APOX activity was evaluated according to Murguia et al. [21] with minor modifications. Extract of leaves were prepared as described above. The supernatant was separated after centrifugation. A volume of 886 μL of 0.1 M KH2PO4 buffer at pH 7.4, 10 μL of 17 mM H2O2, 100 μL of the sample, and 4 μL of a 25 mM solution of ascorbate were placed in a quartz cuvette and mixed. The absorbance was recorded at 265 nm in a Perkin Elmer Lambda 14 UV/Vis Spectrometer. The absorbance was recorded as described above and the extinction coefficient for H2O2 was experimentally set at 36.1 mM−1 cm−1.
2.5. MicroXRF data acquisition
Roots of mesquite plants treated with 1000 mg ZnO NPs L−1 were washed twice with 0.01 M HNO3 and three times with DI water to eliminate any excess of NPs on the root surface. Roots were then sectioned in a Minotome plus cryostat (Triangle Biomedical Sciences, Durham, NC). Root samples were dissected 0.5 mm up from the root tip. Samples were frozen and embedded into specimen holders enclosed by Tissue Tek (Sakura Finetek USA, Inc., Torrance, CA). Samples were sectioned axially at 30 μm and 100 μm thick and mounted onto Kapton tape. Leaves were immersed in liquid nitrogen for 45 min and lyophilized at −53 °C and 0.140 mbar pressure for 3 days (Labcono FreeZone 4.5, Kansas City, MO). Micro-XRF mapping of the distribution of Zn and other elements in the leaves and roots was performed at beamline 10.3.2 of the Advanced Light Source, Lawrence Berkeley National Laboratory (ALS, Berkeley, CA) [22]. Freeze-dried leaf and root sections were fixed on a x–y translation stage, cooled down to −20 °C to prevent radiation damage, and scanned under a micro focused beam. Maps were recorded using a 5 μm × 5 μm beam and a 100–120 ms dwell time. The fluorescence yield was measured at an incident energy of 10 keV using a seven-element germanium (Ge) solid-state detector and normalized by I0 and the dwell time. Several bright and diffused points were selected from the XRF maps for Zn K-edge X-ray absorption near edge structure (XANES) analysis. XANES spectra were processed using a suite of programs available at beamline 10.3.2. Briefly, spectra were energy-calibrated with respect to a Zn foil (inflection point at 9658.76 eV) and the pre-edge background was subtracted and normalized using a linear pre-edge.
2.6. Statistics
The data reported for Zn uptake and CAT/APOX activity are averages of three replicates ± standard errors (SE). A one-way ANOVA test was performed followed by Tukey-HSD (honestly significant difference) test performed with the statistical package SPSS Version 12.0 (SPSS, Chicago, IL, USA). In all cases the statistical significance is based on a probability of p < 0.05.
2.7. XAS data acquisition
Plants from the 4000 mg ZnO L−1 treatment were cleaned with 4% NaClO solution, followed by rinsing with MPW. Roots, stems and leaves were immersed in liquid nitrogen for 45 min and lyophilized on a freeze dryer at −53 °C and 0.140 mbar pressure for 3 days (Labcono FreeZone 4.5, Kansas City, MO). After that, samples were homogenized in a mortar, loaded in aluminum sample holders, and covered with Kapton tape.

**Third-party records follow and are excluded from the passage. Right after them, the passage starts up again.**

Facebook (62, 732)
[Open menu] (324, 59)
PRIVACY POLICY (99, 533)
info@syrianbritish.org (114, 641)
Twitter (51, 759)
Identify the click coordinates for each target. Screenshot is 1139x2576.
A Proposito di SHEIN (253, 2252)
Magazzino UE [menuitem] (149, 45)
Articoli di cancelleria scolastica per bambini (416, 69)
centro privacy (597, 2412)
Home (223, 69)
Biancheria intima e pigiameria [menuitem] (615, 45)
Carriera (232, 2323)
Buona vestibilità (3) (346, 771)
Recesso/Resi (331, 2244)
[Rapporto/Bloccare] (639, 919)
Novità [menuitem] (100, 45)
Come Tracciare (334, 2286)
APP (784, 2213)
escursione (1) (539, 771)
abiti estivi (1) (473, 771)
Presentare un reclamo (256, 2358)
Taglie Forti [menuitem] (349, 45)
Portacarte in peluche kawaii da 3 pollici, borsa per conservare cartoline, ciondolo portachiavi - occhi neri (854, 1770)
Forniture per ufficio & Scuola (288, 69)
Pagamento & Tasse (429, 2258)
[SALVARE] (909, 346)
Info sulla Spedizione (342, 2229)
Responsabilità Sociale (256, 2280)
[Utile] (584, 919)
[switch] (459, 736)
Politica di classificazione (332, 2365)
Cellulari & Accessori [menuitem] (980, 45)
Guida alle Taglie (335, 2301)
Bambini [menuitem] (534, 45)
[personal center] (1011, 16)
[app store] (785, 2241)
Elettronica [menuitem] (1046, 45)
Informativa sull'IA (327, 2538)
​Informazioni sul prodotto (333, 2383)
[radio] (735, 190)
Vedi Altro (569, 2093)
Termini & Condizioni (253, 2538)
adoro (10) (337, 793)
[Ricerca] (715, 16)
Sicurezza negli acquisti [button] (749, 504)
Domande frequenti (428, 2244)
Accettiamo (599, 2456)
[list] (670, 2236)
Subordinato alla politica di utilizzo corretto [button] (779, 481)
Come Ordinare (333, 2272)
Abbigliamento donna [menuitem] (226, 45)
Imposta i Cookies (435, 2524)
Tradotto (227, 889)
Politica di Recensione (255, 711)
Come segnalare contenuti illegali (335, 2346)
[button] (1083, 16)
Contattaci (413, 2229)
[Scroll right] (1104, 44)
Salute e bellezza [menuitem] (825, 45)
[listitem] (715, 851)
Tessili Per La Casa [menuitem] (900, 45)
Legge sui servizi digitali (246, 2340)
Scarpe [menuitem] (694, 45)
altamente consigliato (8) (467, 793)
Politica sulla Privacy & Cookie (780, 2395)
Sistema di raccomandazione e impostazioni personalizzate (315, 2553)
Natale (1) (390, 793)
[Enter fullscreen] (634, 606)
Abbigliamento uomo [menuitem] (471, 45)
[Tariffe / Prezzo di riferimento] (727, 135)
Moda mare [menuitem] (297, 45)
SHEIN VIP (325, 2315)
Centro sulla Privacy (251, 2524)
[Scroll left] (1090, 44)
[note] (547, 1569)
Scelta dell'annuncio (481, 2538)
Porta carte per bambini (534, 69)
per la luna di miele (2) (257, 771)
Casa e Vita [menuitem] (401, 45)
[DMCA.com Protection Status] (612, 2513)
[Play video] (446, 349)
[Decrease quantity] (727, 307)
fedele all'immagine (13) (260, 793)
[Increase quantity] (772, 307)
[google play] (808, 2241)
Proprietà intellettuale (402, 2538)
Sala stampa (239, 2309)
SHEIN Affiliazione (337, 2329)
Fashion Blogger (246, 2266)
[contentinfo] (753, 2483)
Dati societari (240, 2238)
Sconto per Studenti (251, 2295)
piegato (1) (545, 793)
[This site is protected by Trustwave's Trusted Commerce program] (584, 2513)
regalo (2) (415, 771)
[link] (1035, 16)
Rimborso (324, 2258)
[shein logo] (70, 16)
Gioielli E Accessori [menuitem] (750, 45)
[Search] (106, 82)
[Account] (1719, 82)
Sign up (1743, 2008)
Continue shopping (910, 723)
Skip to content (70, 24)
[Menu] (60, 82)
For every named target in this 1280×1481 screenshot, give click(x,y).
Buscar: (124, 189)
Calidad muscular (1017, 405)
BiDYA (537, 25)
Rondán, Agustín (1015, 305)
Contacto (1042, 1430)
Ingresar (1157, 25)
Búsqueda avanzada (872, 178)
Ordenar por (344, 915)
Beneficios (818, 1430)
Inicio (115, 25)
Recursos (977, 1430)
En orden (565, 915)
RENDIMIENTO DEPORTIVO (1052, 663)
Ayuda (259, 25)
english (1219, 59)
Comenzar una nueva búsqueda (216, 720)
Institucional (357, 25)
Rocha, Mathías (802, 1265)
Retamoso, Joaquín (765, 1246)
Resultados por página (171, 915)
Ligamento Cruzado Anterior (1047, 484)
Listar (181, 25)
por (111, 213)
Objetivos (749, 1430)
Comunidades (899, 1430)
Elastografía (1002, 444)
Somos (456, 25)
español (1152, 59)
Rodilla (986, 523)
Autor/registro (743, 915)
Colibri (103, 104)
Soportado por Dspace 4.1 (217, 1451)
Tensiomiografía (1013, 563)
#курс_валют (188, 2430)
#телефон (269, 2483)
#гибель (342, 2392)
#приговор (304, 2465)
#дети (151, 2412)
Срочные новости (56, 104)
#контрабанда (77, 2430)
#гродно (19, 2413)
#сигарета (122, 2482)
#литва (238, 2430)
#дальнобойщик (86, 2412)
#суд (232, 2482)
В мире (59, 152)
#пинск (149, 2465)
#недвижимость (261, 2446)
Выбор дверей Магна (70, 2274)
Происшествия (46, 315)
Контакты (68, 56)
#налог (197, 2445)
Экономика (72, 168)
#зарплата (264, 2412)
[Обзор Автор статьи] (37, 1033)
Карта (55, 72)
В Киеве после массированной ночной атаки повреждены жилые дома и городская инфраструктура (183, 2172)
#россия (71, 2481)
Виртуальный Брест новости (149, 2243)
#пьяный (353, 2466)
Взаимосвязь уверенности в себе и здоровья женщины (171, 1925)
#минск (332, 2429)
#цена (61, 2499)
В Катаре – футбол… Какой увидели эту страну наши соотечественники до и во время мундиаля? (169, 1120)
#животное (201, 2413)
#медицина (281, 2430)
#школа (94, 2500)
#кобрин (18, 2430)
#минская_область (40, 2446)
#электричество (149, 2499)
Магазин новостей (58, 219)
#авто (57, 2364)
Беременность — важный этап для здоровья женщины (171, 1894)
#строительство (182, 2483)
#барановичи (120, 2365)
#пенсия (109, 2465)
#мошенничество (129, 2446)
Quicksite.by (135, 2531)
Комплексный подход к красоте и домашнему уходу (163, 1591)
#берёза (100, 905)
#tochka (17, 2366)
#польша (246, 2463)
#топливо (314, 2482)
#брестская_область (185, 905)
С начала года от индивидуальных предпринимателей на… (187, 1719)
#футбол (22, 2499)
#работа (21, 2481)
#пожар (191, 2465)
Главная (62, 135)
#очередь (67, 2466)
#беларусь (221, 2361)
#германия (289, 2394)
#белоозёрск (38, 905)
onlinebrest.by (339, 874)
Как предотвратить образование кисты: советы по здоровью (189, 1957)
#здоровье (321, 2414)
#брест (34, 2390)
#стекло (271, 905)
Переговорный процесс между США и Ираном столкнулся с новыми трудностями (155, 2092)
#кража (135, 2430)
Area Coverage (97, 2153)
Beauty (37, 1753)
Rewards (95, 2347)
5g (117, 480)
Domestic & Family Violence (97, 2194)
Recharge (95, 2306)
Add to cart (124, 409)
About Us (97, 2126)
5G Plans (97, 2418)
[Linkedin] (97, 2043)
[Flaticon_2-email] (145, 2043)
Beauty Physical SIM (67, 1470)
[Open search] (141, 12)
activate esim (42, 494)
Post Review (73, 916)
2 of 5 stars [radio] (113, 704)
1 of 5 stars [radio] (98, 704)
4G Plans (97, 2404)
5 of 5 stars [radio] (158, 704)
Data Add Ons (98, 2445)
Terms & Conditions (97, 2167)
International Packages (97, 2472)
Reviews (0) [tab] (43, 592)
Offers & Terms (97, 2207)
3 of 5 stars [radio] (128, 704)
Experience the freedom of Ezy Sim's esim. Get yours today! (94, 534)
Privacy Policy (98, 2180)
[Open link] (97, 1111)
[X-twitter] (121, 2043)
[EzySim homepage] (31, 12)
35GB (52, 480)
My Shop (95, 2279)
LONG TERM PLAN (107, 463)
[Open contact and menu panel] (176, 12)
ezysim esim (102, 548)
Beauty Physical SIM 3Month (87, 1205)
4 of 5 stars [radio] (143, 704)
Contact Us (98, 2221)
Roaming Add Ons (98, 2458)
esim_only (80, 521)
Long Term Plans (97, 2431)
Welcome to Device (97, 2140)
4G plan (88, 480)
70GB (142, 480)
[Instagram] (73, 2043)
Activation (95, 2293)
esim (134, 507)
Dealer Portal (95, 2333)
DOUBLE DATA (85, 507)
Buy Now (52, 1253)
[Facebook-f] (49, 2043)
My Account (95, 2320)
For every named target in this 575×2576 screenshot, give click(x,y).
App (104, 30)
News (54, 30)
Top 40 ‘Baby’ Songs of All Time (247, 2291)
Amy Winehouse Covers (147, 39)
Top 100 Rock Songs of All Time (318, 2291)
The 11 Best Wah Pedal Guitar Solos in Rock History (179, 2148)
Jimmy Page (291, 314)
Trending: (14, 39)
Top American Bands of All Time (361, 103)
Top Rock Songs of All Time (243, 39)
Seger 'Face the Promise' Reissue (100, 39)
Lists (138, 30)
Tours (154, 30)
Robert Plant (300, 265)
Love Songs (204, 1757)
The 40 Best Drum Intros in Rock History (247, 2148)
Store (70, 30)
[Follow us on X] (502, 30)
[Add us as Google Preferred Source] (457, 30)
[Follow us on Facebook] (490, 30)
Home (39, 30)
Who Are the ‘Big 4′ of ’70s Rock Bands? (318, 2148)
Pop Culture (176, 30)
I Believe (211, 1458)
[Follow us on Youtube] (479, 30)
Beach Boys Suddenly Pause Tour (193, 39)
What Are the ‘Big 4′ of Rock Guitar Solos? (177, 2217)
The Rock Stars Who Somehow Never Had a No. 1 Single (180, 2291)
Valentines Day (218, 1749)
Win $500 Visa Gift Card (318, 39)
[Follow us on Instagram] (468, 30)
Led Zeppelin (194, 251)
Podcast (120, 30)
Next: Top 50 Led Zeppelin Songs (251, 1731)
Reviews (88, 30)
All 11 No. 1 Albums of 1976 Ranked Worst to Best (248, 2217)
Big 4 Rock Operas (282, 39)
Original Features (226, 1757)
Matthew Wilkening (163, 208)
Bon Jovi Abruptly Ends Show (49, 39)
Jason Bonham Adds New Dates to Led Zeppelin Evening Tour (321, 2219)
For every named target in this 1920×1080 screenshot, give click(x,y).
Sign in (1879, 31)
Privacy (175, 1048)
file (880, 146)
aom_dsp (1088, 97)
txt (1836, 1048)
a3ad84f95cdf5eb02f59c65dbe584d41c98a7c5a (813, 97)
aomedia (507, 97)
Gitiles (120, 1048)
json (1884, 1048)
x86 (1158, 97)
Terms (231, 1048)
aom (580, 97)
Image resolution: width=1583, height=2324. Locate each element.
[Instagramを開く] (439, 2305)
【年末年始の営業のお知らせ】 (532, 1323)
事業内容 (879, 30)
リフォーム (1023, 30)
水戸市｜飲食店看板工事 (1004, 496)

The XAS spectra were collected on beamline 7–3 at Stanford Synchrotron Radiation Light Source (SSRL, Palo Alto, CA). During data collection, the synchrotron radiation accelerator had a ring storage energy of 3 GeV and a beam current of 50–100 mA. Zn-K edge was collected using a Canberra 29-element germanium detector and Si(2 2 0) ψ 90 monochromator.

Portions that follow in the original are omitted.